Listed records -
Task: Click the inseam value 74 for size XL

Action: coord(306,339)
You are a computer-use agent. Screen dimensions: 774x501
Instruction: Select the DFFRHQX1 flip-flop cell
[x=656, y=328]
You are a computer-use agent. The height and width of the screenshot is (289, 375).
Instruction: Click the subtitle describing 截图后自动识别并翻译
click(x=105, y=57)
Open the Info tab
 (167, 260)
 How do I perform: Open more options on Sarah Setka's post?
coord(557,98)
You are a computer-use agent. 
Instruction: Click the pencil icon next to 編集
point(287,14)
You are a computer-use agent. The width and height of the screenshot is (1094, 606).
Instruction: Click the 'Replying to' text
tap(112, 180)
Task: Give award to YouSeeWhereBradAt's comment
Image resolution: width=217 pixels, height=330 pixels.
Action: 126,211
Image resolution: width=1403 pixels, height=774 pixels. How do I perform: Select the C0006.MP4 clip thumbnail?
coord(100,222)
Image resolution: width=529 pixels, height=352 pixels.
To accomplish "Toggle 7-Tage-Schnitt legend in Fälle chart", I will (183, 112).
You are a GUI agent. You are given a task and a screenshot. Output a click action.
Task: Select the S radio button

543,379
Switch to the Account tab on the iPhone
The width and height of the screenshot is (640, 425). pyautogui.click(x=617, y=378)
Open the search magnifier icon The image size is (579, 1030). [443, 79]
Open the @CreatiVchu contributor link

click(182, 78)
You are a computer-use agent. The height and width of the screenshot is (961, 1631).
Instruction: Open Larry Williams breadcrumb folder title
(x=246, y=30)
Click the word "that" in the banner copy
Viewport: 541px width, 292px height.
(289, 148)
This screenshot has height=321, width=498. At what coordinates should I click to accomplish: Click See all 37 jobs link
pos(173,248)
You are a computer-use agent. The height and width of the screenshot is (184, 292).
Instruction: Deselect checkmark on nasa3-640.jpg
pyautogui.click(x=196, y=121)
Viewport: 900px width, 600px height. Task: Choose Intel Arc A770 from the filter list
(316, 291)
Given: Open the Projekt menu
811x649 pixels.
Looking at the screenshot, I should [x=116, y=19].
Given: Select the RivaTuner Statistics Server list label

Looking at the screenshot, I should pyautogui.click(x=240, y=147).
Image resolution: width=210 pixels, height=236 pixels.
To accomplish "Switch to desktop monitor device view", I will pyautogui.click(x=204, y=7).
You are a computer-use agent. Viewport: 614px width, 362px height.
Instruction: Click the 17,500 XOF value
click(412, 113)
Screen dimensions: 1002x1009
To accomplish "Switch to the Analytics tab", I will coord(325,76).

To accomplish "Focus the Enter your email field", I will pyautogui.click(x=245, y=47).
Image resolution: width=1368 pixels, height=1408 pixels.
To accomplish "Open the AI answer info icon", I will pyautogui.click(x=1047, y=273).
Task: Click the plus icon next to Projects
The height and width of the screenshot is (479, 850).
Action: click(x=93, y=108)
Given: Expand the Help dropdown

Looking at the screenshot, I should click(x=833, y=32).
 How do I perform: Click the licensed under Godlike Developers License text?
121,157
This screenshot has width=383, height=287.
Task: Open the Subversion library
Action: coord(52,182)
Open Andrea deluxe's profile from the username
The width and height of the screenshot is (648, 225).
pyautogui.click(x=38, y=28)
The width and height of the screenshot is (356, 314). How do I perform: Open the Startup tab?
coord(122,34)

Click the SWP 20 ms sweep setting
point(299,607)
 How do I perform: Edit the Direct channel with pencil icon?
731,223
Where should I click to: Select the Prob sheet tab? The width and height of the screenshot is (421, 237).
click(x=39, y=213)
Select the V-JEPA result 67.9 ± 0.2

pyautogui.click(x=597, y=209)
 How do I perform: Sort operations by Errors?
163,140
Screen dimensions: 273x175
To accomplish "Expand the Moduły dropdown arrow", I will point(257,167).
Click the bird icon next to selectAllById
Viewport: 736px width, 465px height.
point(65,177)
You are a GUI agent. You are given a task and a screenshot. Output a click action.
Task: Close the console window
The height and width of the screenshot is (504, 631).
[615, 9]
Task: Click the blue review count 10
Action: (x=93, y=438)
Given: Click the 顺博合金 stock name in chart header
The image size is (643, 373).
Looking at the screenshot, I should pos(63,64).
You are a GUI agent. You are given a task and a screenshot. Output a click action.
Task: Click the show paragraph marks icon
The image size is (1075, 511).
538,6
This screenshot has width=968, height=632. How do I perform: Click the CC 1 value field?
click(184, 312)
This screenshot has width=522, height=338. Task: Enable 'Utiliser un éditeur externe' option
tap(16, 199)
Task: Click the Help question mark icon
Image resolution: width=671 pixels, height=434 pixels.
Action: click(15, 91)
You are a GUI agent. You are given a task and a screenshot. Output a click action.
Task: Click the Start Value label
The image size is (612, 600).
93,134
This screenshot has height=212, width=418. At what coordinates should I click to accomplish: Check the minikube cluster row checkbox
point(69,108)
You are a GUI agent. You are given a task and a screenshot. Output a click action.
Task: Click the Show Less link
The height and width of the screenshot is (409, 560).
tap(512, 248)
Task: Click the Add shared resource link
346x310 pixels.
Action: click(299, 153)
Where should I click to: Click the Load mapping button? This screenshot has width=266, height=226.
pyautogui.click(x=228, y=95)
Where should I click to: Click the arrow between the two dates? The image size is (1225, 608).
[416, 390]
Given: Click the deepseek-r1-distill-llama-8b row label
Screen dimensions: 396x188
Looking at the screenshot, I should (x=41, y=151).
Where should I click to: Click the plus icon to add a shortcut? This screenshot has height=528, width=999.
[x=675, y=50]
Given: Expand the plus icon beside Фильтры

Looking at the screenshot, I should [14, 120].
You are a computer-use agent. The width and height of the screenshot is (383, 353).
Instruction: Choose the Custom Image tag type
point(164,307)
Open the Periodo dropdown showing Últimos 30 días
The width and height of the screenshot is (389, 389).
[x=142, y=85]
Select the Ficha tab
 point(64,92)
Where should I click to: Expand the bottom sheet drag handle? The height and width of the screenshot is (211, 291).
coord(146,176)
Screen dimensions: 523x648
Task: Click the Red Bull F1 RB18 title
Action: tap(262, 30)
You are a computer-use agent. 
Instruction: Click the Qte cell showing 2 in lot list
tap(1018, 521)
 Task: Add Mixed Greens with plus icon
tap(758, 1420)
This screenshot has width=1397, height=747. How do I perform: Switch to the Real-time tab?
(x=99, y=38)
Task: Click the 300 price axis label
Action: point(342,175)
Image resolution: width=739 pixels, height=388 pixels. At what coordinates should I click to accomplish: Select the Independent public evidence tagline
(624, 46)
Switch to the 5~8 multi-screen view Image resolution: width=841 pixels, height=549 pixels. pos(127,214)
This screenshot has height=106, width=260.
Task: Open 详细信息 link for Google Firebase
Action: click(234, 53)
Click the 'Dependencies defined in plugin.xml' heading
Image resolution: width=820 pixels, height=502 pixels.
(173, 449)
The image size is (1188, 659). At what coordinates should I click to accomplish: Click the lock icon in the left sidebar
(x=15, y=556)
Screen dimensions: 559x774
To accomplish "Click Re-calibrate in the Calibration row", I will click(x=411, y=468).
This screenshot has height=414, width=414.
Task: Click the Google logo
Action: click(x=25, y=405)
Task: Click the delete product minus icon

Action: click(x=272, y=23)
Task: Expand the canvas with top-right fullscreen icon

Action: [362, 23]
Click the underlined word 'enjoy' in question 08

About this task -
Output the listing above exactly, keeping each line as it was.

Result of the exercise -
Task: Click the inseam value 74 for size XL

Action: coord(306,339)
You are a computer-use agent. Screen dimensions: 774x501
Instruction: Select the DFFRHQX1 flip-flop cell
[x=656, y=328]
You are a computer-use agent. The height and width of the screenshot is (289, 375).
Instruction: Click the subtitle describing 截图后自动识别并翻译
click(x=105, y=57)
Open the Info tab
 (167, 260)
 How do I perform: Open more options on Sarah Setka's post?
coord(557,98)
You are a computer-use agent. 
Instruction: Click the pencil icon next to 編集
point(287,14)
You are a computer-use agent. The width and height of the screenshot is (1094, 606).
Instruction: Click the 'Replying to' text
tap(112, 180)
Task: Give award to YouSeeWhereBradAt's comment
Image resolution: width=217 pixels, height=330 pixels.
Action: 126,211
Image resolution: width=1403 pixels, height=774 pixels. How do I perform: Select the C0006.MP4 clip thumbnail?
coord(100,222)
Image resolution: width=529 pixels, height=352 pixels.
To accomplish "Toggle 7-Tage-Schnitt legend in Fälle chart", I will (183, 112).
You are a GUI agent. You are given a task and a screenshot. Output a click action.
Task: Select the S radio button

543,379
Switch to the Account tab on the iPhone
The width and height of the screenshot is (640, 425). pyautogui.click(x=617, y=378)
Open the search magnifier icon The image size is (579, 1030). [443, 79]
Open the @CreatiVchu contributor link

click(182, 78)
You are a computer-use agent. The height and width of the screenshot is (961, 1631).
Instruction: Open Larry Williams breadcrumb folder title
(x=246, y=30)
Click the word "that" in the banner copy
Viewport: 541px width, 292px height.
(289, 148)
This screenshot has height=321, width=498. At what coordinates should I click to accomplish: Click See all 37 jobs link
pos(173,248)
You are a computer-use agent. The height and width of the screenshot is (184, 292).
Instruction: Deselect checkmark on nasa3-640.jpg
pyautogui.click(x=196, y=121)
Viewport: 900px width, 600px height. Task: Choose Intel Arc A770 from the filter list
(316, 291)
Given: Open the Projekt menu
811x649 pixels.
Looking at the screenshot, I should [x=116, y=19].
Given: Select the RivaTuner Statistics Server list label

Looking at the screenshot, I should pyautogui.click(x=240, y=147).
Image resolution: width=210 pixels, height=236 pixels.
To accomplish "Switch to desktop monitor device view", I will pyautogui.click(x=204, y=7).
You are a computer-use agent. Viewport: 614px width, 362px height.
Instruction: Click the 17,500 XOF value
click(412, 113)
Screen dimensions: 1002x1009
To accomplish "Switch to the Analytics tab", I will coord(325,76).

To accomplish "Focus the Enter your email field", I will pyautogui.click(x=245, y=47).
Image resolution: width=1368 pixels, height=1408 pixels.
To accomplish "Open the AI answer info icon", I will pyautogui.click(x=1047, y=273).
Task: Click the plus icon next to Projects
The height and width of the screenshot is (479, 850).
Action: click(x=93, y=108)
Given: Expand the Help dropdown

Looking at the screenshot, I should click(x=833, y=32).
 How do I perform: Click the licensed under Godlike Developers License text?
121,157
This screenshot has width=383, height=287.
Task: Open the Subversion library
Action: coord(52,182)
Open Andrea deluxe's profile from the username
The width and height of the screenshot is (648, 225).
pyautogui.click(x=38, y=28)
The width and height of the screenshot is (356, 314). How do I perform: Open the Startup tab?
coord(122,34)

Click the SWP 20 ms sweep setting
point(299,607)
 How do I perform: Edit the Direct channel with pencil icon?
731,223
Where should I click to: Select the Prob sheet tab? The width and height of the screenshot is (421, 237).
click(x=39, y=213)
Select the V-JEPA result 67.9 ± 0.2

pyautogui.click(x=597, y=209)
 How do I perform: Sort operations by Errors?
163,140
Screen dimensions: 273x175
To accomplish "Expand the Moduły dropdown arrow", I will point(257,167).
Click the bird icon next to selectAllById
Viewport: 736px width, 465px height.
point(65,177)
You are a GUI agent. You are given a task and a screenshot. Output a click action.
Task: Close the console window
The height and width of the screenshot is (504, 631).
[615, 9]
Task: Click the blue review count 10
Action: (x=93, y=438)
Given: Click the 顺博合金 stock name in chart header
The image size is (643, 373).
Looking at the screenshot, I should pos(63,64).
You are a GUI agent. You are given a task and a screenshot. Output a click action.
Task: Click the show paragraph marks icon
The image size is (1075, 511).
538,6
This screenshot has width=968, height=632. How do I perform: Click the CC 1 value field?
click(184, 312)
This screenshot has width=522, height=338. Task: Enable 'Utiliser un éditeur externe' option
tap(16, 199)
Task: Click the Help question mark icon
Image resolution: width=671 pixels, height=434 pixels.
Action: click(15, 91)
You are a GUI agent. You are given a task and a screenshot. Output a click action.
Task: Click the Start Value label
The image size is (612, 600).
93,134
This screenshot has height=212, width=418. At what coordinates should I click to accomplish: Check the minikube cluster row checkbox
point(69,108)
You are a GUI agent. You are given a task and a screenshot. Output a click action.
Task: Click the Show Less link
The height and width of the screenshot is (409, 560).
tap(512, 248)
Task: Click the Add shared resource link
346x310 pixels.
Action: click(299, 153)
Where should I click to: Click the Load mapping button? This screenshot has width=266, height=226.
pyautogui.click(x=228, y=95)
Where should I click to: Click the arrow between the two dates? The image size is (1225, 608).
[416, 390]
Given: Click the deepseek-r1-distill-llama-8b row label
Screen dimensions: 396x188
Looking at the screenshot, I should (x=41, y=151).
Where should I click to: Click the plus icon to add a shortcut? This screenshot has height=528, width=999.
[x=675, y=50]
Given: Expand the plus icon beside Фильтры

Looking at the screenshot, I should [14, 120].
You are a computer-use agent. The width and height of the screenshot is (383, 353).
Instruction: Choose the Custom Image tag type
point(164,307)
Open the Periodo dropdown showing Últimos 30 días
The width and height of the screenshot is (389, 389).
[x=142, y=85]
Select the Ficha tab
 point(64,92)
Where should I click to: Expand the bottom sheet drag handle? The height and width of the screenshot is (211, 291).
coord(146,176)
Screen dimensions: 523x648
Task: Click the Red Bull F1 RB18 title
Action: tap(262, 30)
You are a computer-use agent. 
Instruction: Click the Qte cell showing 2 in lot list
tap(1018, 521)
 Task: Add Mixed Greens with plus icon
tap(758, 1420)
This screenshot has width=1397, height=747. How do I perform: Switch to the Real-time tab?
(x=99, y=38)
Task: Click the 300 price axis label
Action: point(342,175)
Image resolution: width=739 pixels, height=388 pixels. At what coordinates should I click to accomplish: Select the Independent public evidence tagline
(624, 46)
Switch to the 5~8 multi-screen view Image resolution: width=841 pixels, height=549 pixels. pos(127,214)
This screenshot has height=106, width=260.
Task: Open 详细信息 link for Google Firebase
Action: click(234, 53)
Click the 'Dependencies defined in plugin.xml' heading
Image resolution: width=820 pixels, height=502 pixels.
(173, 449)
The image size is (1188, 659). At what coordinates should I click to accomplish: Click the lock icon in the left sidebar
(x=15, y=556)
Screen dimensions: 559x774
To accomplish "Click Re-calibrate in the Calibration row", I will click(x=411, y=468).
This screenshot has height=414, width=414.
Task: Click the Google logo
Action: click(x=25, y=405)
Task: Click the delete product minus icon

Action: click(x=272, y=23)
Task: Expand the canvas with top-right fullscreen icon

Action: [362, 23]
Click the underlined word 'enjoy' in question 08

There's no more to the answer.